Task instructions:
a. Which distances does the Chinchakhede article give, and to which places?
b. Write the next part of the Chinchakhede article, picking up after its last line.

*** Excerpt to read

Chinchakhede is a village in India, Located in the north-west region of the Maharashtra state in Dhule district. Near banks of river 'Kanher'. Agriculture and Animal husbandry is main source of income for the village.
It is located 1,128 km from national capital Delhi, 288 km distance from its State Capital Mumbai & 22 km from district place Dhule.

Administration
'Grampnchayat of Chinchakhede' is playing main role in Chinchakhede's administration.
There are 11 seats in 'Grampnchayat' for 'Grampnchayat Member'.

Demographics
The total population of the village is 3313. In which 1750 are Males and 1563 are Females.

Agriculture
Agriculture is the main business, It includes crop production (farming and contract farming), seed supply, agrichemicals, breeding, farm machinery, distribution, processing, marketing, and retail sales.
There are mainly two season of crop production
1. Khareep (At the starting time of Mansoon season)
2. Rubby (At the start of Winter season)

******
*** Information supplied

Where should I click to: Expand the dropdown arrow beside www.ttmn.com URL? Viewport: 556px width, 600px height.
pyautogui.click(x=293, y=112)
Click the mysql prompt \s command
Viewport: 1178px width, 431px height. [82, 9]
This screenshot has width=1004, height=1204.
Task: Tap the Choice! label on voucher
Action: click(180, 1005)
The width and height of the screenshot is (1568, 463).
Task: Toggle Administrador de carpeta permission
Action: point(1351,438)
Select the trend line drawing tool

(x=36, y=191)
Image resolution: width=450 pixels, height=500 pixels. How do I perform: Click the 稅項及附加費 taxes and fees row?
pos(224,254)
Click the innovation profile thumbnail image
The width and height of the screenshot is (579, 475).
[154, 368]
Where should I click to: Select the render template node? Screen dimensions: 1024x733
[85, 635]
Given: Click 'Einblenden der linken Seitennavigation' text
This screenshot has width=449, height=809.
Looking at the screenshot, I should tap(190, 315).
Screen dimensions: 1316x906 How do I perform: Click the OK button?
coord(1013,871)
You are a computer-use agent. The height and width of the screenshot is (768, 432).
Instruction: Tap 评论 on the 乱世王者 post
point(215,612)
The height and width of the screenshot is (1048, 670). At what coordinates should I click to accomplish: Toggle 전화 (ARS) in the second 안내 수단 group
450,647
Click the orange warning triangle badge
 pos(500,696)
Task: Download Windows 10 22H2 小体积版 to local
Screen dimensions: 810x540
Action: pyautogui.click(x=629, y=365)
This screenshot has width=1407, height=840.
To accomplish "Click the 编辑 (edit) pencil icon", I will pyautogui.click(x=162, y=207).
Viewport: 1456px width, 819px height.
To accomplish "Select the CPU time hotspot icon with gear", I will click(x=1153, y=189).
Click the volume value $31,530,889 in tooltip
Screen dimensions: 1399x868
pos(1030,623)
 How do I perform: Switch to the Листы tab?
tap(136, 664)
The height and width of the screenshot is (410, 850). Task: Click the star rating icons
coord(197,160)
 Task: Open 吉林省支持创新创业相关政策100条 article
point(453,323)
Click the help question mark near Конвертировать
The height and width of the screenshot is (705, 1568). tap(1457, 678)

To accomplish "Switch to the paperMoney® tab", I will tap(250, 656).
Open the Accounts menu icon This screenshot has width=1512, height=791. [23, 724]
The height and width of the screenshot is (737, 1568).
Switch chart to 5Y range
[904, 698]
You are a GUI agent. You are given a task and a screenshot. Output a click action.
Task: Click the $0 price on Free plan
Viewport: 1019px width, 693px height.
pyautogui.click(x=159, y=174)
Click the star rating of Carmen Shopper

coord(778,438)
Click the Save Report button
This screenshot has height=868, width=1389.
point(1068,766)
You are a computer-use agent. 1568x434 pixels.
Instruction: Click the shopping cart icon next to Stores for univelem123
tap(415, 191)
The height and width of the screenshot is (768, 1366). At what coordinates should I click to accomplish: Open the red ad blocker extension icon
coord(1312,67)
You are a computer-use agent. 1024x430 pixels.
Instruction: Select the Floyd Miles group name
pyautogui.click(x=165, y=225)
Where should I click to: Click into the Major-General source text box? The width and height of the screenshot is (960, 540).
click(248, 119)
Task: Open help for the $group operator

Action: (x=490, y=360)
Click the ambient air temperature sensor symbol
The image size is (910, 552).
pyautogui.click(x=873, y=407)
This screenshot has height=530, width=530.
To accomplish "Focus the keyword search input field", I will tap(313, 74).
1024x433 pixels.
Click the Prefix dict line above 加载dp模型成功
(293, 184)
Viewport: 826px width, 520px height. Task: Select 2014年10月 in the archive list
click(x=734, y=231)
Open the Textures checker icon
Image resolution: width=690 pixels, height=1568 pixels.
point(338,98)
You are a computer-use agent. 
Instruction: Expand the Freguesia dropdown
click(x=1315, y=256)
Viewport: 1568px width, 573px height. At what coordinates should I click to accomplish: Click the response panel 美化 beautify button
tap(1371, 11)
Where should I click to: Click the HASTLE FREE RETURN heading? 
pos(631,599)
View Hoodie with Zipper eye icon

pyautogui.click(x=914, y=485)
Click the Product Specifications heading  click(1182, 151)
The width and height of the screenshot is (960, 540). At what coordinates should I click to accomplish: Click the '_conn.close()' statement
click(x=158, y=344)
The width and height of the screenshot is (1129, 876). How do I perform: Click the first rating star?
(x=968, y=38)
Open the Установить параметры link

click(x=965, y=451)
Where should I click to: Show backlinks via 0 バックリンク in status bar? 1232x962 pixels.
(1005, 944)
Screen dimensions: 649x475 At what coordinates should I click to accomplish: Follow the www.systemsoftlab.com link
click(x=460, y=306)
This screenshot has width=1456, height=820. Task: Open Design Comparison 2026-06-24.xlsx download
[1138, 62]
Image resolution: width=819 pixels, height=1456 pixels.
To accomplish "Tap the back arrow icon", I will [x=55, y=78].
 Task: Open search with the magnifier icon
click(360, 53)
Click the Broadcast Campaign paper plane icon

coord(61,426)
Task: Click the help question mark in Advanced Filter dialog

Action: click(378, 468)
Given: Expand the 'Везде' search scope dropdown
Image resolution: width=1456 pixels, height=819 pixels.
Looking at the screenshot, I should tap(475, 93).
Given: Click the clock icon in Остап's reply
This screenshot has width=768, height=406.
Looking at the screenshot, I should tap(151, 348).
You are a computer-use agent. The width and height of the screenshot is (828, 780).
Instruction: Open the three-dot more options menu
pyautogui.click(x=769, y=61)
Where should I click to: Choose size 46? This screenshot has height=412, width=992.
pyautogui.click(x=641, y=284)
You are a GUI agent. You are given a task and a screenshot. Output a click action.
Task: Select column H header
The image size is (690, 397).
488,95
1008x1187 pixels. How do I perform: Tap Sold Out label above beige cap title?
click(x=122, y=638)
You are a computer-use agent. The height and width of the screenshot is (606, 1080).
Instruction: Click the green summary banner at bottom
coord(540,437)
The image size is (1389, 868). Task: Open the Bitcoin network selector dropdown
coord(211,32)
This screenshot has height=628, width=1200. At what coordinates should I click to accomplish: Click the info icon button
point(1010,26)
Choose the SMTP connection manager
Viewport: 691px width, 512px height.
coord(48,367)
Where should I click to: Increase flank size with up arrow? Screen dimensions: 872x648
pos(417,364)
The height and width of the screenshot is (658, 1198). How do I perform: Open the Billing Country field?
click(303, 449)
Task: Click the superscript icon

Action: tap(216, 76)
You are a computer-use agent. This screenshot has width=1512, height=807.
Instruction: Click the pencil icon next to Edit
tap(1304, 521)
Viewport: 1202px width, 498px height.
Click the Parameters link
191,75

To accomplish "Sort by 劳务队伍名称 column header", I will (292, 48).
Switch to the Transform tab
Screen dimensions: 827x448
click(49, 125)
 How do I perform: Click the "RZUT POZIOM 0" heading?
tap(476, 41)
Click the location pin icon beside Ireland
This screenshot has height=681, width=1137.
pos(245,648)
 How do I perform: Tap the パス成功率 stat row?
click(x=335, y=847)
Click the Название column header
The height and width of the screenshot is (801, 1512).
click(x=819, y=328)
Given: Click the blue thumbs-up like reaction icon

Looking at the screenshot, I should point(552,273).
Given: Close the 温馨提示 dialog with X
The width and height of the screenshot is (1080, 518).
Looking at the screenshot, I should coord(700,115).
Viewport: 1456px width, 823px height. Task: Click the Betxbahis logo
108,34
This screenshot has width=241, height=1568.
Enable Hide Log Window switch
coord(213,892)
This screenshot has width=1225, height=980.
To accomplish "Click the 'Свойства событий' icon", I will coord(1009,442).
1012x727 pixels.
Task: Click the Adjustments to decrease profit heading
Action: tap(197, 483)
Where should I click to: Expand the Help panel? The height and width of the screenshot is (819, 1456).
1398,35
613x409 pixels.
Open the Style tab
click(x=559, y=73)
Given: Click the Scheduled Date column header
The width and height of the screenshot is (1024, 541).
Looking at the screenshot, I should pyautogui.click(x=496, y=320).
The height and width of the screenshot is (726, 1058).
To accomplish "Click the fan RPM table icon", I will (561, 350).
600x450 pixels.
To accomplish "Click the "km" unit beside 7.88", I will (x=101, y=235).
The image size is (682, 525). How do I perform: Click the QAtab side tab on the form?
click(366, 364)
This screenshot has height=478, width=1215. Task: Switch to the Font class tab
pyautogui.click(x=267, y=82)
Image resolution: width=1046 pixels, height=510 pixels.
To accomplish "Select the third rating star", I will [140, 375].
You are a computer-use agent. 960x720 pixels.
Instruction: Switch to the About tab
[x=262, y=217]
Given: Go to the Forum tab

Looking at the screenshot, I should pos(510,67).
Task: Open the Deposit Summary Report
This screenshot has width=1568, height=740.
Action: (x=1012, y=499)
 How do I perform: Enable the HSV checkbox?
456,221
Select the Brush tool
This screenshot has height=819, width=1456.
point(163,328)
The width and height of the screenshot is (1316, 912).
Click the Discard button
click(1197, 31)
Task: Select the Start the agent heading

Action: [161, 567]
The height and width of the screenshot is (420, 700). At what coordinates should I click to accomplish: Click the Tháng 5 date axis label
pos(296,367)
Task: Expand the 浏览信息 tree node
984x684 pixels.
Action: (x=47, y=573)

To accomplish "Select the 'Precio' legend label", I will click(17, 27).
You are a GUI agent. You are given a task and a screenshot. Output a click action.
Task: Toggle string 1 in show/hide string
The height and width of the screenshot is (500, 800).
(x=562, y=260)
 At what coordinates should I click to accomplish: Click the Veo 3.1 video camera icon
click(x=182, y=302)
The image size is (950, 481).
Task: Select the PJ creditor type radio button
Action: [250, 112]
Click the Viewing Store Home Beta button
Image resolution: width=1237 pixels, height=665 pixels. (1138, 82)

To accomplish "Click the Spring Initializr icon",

******

Responses:
a. 1,128 km to Delhi, the national capital; 288 km to Mumbai, the state capital; and 22 km to Dhule, the district place.

b.
Following are the few main crop harvest in Chinchkhede
 Cotton
 Bajara
 Wheat
 Chilly
 Corn

Festivals
Diwali, Dussera, Gudhipadwa, Holi, Makarsankranti are the main festivals in the Chinchakhede. The utsav of goodies 'Kanabai/Kanubai' is also celebrated on alternate years

Education

The provision of education is up to 12th class in Chinchkhede.
The Primary education is given by Zila Parishad's School, 'Jeevan Shikshan Vidya Mandir, Chinchkhede'. The Secondary and Higher-Secondary education is given by Gramvikas Shikshan Sanstha's, 'Jai Bhavani Madhyamik Vidyala, Chinchkhede'.
To get the education students are come from other villages around Chinchkhede like Aanchale, Aanchale-Tanda, Aamdad, Savali.

Other villages near by Chinchkhede: Ajang, Anchade, Amdad, Bhirdai (Big), Bhirdai (Small), Kalkhede, Mukati, Savali.

Towns near by Chinchkhede: Amalner, Parola, Shindkhede (41.1 km), Sakri (49.4 km), Shirpur (51.4 km)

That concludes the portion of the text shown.